On Sat, 16 Jan 2010 17:17:52 -0500
Noah McNallie <n0ah%n0ah.org@localhost> wrote:

> Recently after configuring process scheduling priority and packet 
> scheduling priority, i tested nice with simply tar -zxvf of gnusrc, i 
> was amazed at what i assumed was a system that could take heavy load and 
> still respond.
> 
> - operating systems that i know of seem to have a command cache, even 
> under heavy disk io load. if one where to say commit 'uname -a' it would 
> take perhaps 2 seconds to respond, though the next time it would respond 
> fairly instantaneously.

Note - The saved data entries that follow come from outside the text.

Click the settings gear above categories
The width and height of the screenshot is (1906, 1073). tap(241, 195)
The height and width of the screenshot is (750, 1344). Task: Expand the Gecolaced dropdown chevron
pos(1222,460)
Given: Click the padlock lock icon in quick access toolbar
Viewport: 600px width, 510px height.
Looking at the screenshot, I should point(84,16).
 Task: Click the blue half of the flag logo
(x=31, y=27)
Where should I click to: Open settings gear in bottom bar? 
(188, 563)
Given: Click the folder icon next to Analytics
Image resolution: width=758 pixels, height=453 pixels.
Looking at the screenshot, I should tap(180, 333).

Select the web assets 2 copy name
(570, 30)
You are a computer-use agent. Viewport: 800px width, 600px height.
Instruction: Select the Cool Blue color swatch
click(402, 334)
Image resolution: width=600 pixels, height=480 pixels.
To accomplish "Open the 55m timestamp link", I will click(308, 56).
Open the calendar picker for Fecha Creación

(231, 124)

NetBSD does not seem to be doing that, the 
> second go was just as slow; tested numerously
> 
> - despite this, i feel there would have to be an io scheduler  in any 
> adequate operating system. linux i found has 'ionice' as part of their 
> cfq system so i'm assuming netbsd has this feature also, please correct 
> me if i'm wrong.

It's possible that for your particular setup you might need to play
with the BUFQ_READPRIO or BUFQ_PRIOCSCAN options, which have an impact
on disk I/O.

I remember about a project to write a more general I/O scheduler, but
I'm not sure what the status of that project is...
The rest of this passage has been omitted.